What is needed >> In the listing below, the answer starts at the line that has "Vehicle Year (58, 641)" and stops after the line that has "Bau­über­wachung, Bau­leitung &"; please repeat that part exactly and nothing more.

Records for the exercise >>
_ _ _ _

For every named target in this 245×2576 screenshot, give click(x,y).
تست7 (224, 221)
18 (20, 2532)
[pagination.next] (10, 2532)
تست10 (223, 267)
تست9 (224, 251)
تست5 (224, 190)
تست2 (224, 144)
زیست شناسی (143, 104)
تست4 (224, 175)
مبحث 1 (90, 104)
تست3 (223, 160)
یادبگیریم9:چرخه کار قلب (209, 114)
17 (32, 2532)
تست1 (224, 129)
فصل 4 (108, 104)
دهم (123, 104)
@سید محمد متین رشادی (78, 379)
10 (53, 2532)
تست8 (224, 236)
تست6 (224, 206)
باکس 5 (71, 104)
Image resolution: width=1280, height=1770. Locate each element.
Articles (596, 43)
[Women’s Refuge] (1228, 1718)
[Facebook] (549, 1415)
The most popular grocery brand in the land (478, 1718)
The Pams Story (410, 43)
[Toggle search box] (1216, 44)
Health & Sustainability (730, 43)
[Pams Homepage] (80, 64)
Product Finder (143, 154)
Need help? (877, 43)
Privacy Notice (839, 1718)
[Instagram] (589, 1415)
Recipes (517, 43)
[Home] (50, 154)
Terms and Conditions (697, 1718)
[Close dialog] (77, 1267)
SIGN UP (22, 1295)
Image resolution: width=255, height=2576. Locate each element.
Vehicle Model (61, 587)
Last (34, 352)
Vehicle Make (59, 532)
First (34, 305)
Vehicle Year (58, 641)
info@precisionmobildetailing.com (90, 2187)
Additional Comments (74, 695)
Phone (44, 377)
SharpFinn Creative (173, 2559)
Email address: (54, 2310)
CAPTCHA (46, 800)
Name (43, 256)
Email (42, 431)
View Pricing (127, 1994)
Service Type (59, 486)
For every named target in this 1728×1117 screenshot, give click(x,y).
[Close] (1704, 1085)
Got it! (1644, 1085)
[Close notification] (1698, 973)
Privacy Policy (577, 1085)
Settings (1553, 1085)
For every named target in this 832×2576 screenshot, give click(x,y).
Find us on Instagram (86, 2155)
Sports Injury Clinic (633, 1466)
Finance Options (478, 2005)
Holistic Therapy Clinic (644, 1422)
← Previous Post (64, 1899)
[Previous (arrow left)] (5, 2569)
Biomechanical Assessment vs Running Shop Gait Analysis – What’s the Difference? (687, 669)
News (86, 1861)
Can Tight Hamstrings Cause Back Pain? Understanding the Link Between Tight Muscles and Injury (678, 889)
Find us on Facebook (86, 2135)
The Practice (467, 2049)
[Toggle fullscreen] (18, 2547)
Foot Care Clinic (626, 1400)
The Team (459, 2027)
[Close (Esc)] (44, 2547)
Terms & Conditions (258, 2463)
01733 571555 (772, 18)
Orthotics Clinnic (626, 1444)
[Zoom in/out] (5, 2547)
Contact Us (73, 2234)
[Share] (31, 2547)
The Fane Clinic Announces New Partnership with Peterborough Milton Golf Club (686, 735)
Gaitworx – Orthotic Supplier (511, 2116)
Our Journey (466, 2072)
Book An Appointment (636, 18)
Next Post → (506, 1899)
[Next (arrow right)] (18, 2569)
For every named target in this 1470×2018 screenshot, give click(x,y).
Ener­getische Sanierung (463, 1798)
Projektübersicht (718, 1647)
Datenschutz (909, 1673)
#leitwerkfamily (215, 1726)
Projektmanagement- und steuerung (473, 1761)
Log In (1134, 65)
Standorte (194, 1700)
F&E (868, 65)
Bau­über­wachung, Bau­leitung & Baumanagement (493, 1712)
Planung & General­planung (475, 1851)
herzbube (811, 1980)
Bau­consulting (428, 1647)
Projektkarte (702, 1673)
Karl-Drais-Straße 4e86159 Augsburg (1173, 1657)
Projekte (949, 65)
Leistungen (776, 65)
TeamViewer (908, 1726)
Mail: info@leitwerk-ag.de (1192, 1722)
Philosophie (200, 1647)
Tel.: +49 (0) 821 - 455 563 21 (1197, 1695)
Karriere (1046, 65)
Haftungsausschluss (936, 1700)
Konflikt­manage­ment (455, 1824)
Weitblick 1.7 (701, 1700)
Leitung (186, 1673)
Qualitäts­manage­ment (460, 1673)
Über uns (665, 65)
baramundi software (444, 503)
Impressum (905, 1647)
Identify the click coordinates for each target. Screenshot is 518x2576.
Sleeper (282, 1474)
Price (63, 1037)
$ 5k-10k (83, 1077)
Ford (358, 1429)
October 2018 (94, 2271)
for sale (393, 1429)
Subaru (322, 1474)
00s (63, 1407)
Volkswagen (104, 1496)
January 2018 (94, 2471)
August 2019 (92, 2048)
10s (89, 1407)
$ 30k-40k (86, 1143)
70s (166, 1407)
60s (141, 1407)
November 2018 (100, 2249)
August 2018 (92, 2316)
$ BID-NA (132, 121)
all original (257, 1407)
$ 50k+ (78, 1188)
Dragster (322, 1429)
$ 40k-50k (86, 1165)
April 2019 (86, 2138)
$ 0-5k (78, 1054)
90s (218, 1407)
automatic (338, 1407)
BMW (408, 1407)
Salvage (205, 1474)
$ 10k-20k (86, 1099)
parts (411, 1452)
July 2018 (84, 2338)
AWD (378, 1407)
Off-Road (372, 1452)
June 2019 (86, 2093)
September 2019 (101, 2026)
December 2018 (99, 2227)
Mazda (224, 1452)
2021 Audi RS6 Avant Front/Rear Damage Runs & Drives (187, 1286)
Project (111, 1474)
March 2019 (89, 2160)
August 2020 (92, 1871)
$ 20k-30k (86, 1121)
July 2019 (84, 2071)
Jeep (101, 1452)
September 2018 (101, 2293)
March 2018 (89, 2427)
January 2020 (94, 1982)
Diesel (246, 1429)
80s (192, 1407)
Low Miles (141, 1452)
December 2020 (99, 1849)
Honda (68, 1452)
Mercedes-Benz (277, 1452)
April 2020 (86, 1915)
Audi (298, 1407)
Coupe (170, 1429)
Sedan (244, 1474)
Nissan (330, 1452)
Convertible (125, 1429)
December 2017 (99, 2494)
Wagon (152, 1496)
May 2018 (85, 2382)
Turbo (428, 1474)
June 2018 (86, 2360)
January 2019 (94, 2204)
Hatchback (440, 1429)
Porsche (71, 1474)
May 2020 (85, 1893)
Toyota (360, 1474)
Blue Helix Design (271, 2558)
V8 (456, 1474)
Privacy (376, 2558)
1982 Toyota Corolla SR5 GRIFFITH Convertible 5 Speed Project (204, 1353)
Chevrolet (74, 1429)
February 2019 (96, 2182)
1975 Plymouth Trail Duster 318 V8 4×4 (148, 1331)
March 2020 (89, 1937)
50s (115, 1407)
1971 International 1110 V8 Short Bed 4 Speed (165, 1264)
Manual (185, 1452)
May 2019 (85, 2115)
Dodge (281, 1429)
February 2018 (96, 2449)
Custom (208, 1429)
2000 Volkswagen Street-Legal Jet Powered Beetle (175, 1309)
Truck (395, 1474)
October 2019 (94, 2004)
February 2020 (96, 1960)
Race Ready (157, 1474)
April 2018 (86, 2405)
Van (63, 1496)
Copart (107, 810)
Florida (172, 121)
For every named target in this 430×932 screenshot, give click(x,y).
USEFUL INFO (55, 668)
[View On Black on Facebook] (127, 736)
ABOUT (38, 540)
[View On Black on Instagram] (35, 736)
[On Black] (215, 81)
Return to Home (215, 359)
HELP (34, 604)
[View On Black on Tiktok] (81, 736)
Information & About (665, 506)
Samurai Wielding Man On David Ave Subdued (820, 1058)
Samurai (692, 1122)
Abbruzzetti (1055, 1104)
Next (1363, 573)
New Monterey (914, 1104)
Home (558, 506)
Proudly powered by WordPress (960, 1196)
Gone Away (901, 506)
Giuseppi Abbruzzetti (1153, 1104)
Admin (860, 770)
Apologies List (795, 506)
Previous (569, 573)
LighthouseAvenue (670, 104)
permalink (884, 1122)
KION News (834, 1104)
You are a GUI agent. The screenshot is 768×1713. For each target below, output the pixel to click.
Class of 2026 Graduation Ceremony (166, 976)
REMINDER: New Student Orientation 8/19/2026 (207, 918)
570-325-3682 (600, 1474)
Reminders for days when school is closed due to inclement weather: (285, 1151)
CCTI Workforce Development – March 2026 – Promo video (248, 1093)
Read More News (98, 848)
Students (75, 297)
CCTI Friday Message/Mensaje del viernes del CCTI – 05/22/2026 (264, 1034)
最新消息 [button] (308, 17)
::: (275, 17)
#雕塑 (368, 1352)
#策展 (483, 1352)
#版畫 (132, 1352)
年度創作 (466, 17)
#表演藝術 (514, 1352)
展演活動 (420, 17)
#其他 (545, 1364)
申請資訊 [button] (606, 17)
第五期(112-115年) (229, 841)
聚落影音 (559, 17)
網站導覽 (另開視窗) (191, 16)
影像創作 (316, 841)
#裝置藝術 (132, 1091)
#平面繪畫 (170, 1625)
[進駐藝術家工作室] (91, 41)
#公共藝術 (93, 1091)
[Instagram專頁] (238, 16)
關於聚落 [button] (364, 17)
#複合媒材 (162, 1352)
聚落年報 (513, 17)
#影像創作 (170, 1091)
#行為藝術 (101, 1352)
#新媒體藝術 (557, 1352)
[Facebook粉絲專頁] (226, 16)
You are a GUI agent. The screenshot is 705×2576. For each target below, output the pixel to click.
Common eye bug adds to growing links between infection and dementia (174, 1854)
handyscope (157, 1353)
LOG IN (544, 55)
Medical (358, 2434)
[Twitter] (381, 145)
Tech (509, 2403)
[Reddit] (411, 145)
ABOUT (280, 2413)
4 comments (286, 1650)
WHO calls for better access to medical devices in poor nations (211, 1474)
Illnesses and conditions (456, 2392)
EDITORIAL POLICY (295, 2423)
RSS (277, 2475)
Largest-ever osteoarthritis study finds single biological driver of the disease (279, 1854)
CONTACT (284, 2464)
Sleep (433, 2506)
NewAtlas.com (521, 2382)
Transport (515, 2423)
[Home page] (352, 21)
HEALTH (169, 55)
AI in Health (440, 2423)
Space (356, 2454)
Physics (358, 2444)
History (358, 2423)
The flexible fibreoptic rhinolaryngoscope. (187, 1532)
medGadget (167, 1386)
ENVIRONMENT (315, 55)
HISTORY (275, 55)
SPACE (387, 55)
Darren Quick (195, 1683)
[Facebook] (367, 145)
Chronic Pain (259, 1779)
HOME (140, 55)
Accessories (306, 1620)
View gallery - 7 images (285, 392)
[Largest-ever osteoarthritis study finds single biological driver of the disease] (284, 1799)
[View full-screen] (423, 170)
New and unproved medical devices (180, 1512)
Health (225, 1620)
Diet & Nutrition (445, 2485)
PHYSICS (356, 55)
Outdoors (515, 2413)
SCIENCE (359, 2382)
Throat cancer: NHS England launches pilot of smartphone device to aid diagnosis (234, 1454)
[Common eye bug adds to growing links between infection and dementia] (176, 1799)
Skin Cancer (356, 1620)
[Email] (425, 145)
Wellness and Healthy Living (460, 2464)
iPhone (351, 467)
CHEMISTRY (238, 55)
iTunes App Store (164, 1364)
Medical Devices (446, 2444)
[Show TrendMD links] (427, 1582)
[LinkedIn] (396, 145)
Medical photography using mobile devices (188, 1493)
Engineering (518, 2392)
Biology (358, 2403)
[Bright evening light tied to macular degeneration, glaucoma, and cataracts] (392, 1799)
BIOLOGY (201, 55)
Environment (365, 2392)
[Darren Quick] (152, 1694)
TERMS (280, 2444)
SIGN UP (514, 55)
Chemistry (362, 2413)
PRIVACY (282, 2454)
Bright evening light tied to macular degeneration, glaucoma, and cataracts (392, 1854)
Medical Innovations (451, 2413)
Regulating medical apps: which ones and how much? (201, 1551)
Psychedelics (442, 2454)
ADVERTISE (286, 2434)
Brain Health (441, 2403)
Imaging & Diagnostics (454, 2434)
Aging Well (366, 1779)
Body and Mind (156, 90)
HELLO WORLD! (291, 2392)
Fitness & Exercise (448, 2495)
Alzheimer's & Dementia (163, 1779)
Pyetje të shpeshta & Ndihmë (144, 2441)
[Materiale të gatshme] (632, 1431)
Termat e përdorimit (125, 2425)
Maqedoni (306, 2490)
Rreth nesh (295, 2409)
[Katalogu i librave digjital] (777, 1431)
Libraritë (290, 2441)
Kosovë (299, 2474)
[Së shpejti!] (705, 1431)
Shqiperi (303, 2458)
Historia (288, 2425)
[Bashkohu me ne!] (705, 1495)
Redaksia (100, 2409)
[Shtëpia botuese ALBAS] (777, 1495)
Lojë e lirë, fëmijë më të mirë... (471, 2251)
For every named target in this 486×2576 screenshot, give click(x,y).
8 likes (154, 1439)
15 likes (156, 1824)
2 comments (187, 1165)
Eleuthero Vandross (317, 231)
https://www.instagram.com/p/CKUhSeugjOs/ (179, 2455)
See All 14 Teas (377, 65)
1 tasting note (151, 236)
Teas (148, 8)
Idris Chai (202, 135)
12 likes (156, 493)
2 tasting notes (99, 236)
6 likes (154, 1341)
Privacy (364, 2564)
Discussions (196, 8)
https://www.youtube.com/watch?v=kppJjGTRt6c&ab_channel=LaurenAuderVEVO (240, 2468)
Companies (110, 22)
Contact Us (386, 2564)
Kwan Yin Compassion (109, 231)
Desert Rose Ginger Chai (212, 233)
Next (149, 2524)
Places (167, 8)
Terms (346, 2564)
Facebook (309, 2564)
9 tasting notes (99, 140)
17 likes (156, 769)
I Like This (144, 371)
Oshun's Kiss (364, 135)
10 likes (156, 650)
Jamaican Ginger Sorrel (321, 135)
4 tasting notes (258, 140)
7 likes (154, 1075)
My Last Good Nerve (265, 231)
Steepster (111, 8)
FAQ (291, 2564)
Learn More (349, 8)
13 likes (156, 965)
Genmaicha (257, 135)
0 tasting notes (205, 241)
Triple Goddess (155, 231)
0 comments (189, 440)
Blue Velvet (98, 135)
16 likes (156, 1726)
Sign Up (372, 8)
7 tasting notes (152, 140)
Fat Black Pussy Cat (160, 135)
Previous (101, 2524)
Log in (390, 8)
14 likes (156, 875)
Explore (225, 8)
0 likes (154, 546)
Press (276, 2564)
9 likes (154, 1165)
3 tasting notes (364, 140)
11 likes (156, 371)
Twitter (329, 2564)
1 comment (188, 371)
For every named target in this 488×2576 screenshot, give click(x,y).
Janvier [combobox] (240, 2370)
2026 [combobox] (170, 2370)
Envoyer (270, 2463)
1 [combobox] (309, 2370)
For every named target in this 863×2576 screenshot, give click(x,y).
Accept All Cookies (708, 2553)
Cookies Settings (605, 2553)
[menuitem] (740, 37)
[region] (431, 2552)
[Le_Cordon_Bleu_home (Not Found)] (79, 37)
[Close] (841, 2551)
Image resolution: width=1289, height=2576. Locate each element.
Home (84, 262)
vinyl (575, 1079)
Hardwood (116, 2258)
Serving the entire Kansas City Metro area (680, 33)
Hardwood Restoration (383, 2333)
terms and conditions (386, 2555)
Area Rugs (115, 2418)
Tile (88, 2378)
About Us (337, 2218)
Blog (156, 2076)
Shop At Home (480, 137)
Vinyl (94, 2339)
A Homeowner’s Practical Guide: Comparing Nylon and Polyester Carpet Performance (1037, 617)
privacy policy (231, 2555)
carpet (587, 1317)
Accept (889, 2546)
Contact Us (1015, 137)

_ _ _ _

Answer space >>
Vehicle Year (58, 641)
info@precisionmobildetailing.com (90, 2187)
Additional Comments (74, 695)
Phone (44, 377)
SharpFinn Creative (173, 2559)
Email address: (54, 2310)
CAPTCHA (46, 800)
Name (43, 256)
Email (42, 431)
View Pricing (127, 1994)
Service Type (59, 486)
For every named target in this 1728×1117 screenshot, give click(x,y).
[Close] (1704, 1085)
Got it! (1644, 1085)
[Close notification] (1698, 973)
Privacy Policy (577, 1085)
Settings (1553, 1085)
For every named target in this 832×2576 screenshot, give click(x,y).
Find us on Instagram (86, 2155)
Sports Injury Clinic (633, 1466)
Finance Options (478, 2005)
Holistic Therapy Clinic (644, 1422)
← Previous Post (64, 1899)
[Previous (arrow left)] (5, 2569)
Biomechanical Assessment vs Running Shop Gait Analysis – What’s the Difference? (687, 669)
News (86, 1861)
Can Tight Hamstrings Cause Back Pain? Understanding the Link Between Tight Muscles and Injury (678, 889)
Find us on Facebook (86, 2135)
The Practice (467, 2049)
[Toggle fullscreen] (18, 2547)
Foot Care Clinic (626, 1400)
The Team (459, 2027)
[Close (Esc)] (44, 2547)
Terms & Conditions (258, 2463)
01733 571555 (772, 18)
Orthotics Clinnic (626, 1444)
[Zoom in/out] (5, 2547)
Contact Us (73, 2234)
[Share] (31, 2547)
The Fane Clinic Announces New Partnership with Peterborough Milton Golf Club (686, 735)
Gaitworx – Orthotic Supplier (511, 2116)
Our Journey (466, 2072)
Book An Appointment (636, 18)
Next Post → (506, 1899)
[Next (arrow right)] (18, 2569)
For every named target in this 1470×2018 screenshot, give click(x,y).
Ener­getische Sanierung (463, 1798)
Projektübersicht (718, 1647)
Datenschutz (909, 1673)
#leitwerkfamily (215, 1726)
Projektmanagement- und steuerung (473, 1761)
Log In (1134, 65)
Standorte (194, 1700)
F&E (868, 65)
Bau­über­wachung, Bau­leitung & Baumanagement (493, 1712)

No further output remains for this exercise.